De la Pologne à l'Italie, de l'Espagne à la Roumanie, en janvier et février, la colère agricole a déferlé dans quasiment toute l'Europe. À plusieurs reprises, les tracteurs ont convergé jusqu'à Bruxelles pour signifier que le mécontentement des agriculteurs portait non seulement sur les politiques des Etats membres, mais aussi sur celles de l'Union européenne. Accusée de noyer l'esprit d'initiative des agriculteurs dans une mer de contraintes environnementales et de paperasse administrative, l'UE était même pointée du doigt comme la principale source de leur détresse.
Preuve du pouvoir de frappe des 9,4 millions d'agriculteurs du Vieux Continent (4,5% de la population), à deux semaines des élections européennes, ces revendications ont déjà été suivies d'effets. En moins de quelques mois, la Commission européenne, le Parlement européen et les Etats membres se sont accordés autour d'un allègement des critères environnementaux pour obtenir les aides de la Politique agricole commune (PAC) 2023-2027, dont l'élaboration avait pourtant pris des années.
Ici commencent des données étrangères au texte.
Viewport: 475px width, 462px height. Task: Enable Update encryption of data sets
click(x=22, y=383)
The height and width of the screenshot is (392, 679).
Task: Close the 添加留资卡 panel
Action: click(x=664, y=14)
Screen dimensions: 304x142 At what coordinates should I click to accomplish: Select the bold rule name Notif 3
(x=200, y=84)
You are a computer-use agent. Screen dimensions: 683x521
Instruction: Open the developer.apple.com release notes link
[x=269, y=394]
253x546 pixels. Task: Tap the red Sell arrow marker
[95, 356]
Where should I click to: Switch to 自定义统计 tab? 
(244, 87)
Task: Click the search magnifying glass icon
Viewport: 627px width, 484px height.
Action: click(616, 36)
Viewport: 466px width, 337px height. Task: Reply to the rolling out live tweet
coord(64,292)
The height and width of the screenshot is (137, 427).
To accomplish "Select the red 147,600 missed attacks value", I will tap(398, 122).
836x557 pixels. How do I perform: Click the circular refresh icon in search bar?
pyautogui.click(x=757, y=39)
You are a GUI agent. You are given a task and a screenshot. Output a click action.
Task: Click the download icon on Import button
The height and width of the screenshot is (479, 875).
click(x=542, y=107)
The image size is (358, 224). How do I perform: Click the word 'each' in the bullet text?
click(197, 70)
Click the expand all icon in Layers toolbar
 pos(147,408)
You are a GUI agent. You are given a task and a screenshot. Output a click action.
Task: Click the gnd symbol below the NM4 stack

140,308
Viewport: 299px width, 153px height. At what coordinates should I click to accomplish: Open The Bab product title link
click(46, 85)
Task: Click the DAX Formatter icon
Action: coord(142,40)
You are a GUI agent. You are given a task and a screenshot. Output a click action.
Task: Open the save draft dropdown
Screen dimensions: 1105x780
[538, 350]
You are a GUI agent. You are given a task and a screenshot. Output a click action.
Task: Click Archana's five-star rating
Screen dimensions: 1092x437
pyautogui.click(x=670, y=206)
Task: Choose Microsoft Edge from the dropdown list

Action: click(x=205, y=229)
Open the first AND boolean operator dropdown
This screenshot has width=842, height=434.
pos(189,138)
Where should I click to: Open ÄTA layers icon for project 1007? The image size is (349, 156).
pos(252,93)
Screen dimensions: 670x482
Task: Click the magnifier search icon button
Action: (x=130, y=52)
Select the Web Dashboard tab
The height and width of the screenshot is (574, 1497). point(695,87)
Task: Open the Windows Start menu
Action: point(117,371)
Dans le même laps de temps, les principaux textes concernant l'agriculture issus du Pacte vert européen (le « Green Deal », présenté par l'exécutif européen en décembre 2019 pour réduire les émissions de gaz à effet de serre), en cours de discussion, ont été retoqués, mis en suspens, voire clairement abandonnés. Un changement de cap qui produira vraisemblablement ses effets au moins jusqu'à la fin de 2027.